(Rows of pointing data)
-- START --

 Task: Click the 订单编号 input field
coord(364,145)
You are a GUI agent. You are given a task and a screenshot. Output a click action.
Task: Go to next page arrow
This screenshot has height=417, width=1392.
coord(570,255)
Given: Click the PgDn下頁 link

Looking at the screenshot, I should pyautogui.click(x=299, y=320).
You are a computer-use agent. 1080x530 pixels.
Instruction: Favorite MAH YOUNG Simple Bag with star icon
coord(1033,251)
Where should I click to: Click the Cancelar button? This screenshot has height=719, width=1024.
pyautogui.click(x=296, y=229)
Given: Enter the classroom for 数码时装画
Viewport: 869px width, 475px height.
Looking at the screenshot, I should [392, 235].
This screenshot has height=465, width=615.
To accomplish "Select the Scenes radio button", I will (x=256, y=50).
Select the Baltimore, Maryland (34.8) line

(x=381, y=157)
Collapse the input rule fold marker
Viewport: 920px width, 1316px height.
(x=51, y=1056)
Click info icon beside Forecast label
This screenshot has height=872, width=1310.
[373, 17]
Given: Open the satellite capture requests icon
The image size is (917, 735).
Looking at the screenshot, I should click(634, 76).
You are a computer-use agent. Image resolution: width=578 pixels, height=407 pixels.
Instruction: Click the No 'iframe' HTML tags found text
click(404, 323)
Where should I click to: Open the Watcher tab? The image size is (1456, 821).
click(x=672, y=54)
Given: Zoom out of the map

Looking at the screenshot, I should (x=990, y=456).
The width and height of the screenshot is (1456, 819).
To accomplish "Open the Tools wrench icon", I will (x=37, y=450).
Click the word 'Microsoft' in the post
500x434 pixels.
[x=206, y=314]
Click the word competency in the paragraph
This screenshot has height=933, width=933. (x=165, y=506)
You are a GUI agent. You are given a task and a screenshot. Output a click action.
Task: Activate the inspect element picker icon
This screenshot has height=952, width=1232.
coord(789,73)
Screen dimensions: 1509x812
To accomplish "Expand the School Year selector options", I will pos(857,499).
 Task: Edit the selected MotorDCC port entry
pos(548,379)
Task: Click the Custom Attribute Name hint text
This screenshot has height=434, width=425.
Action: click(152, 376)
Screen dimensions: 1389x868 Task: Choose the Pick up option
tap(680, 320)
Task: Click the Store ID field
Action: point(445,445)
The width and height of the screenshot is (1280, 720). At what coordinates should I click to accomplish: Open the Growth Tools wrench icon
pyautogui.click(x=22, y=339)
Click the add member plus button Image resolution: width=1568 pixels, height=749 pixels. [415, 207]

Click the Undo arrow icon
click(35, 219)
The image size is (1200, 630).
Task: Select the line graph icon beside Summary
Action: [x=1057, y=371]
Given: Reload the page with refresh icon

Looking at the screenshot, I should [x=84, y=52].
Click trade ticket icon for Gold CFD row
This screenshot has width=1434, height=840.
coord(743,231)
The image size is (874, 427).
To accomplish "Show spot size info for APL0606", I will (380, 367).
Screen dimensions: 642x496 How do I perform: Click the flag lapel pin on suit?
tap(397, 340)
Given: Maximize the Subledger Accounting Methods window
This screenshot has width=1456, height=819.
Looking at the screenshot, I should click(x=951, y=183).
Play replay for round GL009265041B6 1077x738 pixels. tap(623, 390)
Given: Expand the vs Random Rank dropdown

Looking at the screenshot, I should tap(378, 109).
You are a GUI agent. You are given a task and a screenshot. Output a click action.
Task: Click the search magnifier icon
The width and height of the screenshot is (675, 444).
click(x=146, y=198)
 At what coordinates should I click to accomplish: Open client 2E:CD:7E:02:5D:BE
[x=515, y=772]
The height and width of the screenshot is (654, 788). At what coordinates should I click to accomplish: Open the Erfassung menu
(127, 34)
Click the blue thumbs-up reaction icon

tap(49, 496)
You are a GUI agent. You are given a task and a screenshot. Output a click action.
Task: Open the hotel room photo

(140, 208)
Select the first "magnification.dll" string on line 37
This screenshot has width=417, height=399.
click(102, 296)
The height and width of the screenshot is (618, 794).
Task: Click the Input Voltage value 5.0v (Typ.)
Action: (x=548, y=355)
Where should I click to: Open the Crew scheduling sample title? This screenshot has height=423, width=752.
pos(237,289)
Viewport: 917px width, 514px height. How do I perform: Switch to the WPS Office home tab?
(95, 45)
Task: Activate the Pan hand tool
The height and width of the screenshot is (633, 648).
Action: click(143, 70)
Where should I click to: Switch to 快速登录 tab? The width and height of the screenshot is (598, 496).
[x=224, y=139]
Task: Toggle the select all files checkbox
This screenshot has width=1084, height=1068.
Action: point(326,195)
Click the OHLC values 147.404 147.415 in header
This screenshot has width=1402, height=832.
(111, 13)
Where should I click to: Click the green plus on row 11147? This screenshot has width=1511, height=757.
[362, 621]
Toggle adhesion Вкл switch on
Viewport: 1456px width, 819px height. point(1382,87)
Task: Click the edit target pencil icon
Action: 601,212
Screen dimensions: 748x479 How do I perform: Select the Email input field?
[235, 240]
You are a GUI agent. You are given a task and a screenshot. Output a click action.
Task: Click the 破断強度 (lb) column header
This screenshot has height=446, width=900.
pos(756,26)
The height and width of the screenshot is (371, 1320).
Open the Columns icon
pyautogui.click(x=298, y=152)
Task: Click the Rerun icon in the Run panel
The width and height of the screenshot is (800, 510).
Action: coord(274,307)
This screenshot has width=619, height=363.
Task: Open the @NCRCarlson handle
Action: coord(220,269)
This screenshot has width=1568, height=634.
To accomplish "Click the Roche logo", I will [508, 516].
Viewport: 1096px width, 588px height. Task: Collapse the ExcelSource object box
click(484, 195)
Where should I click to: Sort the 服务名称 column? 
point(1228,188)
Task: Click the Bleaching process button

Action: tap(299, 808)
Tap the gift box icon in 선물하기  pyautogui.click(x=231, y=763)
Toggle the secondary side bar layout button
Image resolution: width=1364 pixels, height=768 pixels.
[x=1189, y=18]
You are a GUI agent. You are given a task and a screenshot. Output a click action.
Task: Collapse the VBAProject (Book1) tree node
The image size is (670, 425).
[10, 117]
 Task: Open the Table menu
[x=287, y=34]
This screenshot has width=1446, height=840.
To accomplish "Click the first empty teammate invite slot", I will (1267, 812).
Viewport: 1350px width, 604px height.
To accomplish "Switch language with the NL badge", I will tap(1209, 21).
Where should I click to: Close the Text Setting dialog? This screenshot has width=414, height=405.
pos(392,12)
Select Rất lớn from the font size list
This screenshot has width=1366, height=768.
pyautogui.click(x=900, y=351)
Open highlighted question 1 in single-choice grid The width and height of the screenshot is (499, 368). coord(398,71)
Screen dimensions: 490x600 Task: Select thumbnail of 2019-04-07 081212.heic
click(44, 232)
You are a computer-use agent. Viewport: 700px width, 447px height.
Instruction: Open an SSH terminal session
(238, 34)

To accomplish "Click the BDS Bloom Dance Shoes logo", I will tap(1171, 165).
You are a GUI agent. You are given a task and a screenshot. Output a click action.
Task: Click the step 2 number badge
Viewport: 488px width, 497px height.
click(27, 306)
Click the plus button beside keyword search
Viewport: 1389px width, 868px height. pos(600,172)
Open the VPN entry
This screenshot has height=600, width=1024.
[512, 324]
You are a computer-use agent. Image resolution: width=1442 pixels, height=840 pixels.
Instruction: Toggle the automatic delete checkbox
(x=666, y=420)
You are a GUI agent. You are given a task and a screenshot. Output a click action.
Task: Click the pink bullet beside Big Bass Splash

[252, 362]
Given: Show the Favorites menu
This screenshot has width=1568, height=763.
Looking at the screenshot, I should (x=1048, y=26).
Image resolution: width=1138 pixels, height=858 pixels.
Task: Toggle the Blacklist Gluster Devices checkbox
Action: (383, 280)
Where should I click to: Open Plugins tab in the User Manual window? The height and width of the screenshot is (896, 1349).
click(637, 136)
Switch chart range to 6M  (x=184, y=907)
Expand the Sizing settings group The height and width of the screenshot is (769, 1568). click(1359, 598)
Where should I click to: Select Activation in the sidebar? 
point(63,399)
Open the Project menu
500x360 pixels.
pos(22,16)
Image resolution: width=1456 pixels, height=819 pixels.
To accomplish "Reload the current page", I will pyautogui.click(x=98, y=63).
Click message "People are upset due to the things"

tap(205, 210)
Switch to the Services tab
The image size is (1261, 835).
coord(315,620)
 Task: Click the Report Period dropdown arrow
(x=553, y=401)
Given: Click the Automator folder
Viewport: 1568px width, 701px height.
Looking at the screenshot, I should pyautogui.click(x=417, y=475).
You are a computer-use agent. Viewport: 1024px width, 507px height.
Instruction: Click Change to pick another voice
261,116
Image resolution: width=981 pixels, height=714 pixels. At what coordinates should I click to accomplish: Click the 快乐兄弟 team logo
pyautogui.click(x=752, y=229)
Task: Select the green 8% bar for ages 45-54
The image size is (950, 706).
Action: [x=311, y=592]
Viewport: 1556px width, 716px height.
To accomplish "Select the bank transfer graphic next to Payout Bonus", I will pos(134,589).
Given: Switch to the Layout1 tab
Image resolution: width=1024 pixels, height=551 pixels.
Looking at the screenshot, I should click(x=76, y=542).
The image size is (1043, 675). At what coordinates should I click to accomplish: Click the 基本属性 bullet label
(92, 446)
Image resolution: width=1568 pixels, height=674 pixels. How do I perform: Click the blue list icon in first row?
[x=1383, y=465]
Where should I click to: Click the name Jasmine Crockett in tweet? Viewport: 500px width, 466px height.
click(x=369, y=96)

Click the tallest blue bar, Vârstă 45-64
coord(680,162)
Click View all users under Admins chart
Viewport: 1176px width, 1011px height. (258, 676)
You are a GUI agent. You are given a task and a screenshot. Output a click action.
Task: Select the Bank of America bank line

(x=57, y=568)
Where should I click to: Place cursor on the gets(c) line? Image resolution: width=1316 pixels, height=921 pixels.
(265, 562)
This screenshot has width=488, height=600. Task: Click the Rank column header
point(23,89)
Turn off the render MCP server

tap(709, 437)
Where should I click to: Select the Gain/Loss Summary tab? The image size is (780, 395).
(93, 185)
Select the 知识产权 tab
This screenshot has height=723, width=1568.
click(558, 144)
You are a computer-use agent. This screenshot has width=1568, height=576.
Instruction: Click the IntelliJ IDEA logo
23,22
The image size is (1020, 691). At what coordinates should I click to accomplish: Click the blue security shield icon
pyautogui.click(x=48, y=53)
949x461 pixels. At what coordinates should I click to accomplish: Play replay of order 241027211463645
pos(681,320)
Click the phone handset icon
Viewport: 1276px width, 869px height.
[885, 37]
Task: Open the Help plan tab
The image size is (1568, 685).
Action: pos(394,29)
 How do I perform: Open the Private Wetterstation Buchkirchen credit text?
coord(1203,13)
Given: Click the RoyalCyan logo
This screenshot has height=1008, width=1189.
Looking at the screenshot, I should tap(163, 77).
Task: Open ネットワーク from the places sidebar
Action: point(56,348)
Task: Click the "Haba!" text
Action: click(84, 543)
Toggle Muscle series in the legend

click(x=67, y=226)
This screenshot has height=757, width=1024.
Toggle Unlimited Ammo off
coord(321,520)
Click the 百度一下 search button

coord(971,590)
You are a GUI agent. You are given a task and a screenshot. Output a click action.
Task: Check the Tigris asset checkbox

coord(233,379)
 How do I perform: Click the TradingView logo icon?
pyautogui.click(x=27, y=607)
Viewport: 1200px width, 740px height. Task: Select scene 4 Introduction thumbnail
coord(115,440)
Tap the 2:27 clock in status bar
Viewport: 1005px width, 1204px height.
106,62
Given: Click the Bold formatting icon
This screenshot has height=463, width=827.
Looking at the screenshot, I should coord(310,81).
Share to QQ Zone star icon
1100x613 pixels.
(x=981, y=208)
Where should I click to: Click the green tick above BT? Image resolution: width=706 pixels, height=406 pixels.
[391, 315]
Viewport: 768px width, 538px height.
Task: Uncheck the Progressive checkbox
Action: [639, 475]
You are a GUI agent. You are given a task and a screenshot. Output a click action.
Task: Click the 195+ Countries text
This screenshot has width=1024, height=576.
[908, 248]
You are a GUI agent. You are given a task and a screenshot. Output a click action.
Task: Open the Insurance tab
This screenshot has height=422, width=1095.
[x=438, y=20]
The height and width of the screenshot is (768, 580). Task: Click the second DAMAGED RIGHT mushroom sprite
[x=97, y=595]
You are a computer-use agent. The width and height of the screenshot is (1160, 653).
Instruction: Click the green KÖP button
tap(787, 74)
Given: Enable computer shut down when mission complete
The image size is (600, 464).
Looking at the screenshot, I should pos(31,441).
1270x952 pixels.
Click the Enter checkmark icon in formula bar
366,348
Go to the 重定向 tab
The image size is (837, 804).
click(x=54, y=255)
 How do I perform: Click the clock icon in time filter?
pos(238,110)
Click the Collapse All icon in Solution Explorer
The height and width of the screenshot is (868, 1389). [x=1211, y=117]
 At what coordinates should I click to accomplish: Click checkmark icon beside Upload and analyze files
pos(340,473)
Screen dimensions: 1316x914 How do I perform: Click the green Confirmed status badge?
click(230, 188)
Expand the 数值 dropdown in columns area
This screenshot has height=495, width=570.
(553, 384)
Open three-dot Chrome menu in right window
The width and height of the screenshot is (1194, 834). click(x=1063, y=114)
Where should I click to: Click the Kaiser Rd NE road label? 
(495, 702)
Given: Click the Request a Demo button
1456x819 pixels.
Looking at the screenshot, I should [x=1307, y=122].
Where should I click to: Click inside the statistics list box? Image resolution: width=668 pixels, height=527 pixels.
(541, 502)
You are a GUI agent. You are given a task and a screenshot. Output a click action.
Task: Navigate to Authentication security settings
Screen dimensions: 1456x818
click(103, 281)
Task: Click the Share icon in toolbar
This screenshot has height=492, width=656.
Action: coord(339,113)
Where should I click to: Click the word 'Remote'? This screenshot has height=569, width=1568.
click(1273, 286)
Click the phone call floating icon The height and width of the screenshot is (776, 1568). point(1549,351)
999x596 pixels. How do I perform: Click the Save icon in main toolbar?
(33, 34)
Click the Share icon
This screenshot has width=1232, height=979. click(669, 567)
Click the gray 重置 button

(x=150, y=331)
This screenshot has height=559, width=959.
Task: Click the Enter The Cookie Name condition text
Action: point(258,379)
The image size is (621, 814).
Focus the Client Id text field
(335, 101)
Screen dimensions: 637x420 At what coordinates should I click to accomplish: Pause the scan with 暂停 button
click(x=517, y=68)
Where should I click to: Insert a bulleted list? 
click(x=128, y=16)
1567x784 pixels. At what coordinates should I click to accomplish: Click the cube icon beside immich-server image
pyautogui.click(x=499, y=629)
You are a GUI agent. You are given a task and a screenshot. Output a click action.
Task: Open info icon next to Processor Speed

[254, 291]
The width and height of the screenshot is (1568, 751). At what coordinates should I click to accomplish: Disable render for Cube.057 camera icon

-- END --

Copy the records word for word, beginning with the line that contains "Screen dimensions: 1389x868" and ending with the line that contains "Action: point(445,445)". Include both of those lines.

Screen dimensions: 1389x868 Task: Choose the Pick up option
tap(680, 320)
Task: Click the Store ID field
Action: point(445,445)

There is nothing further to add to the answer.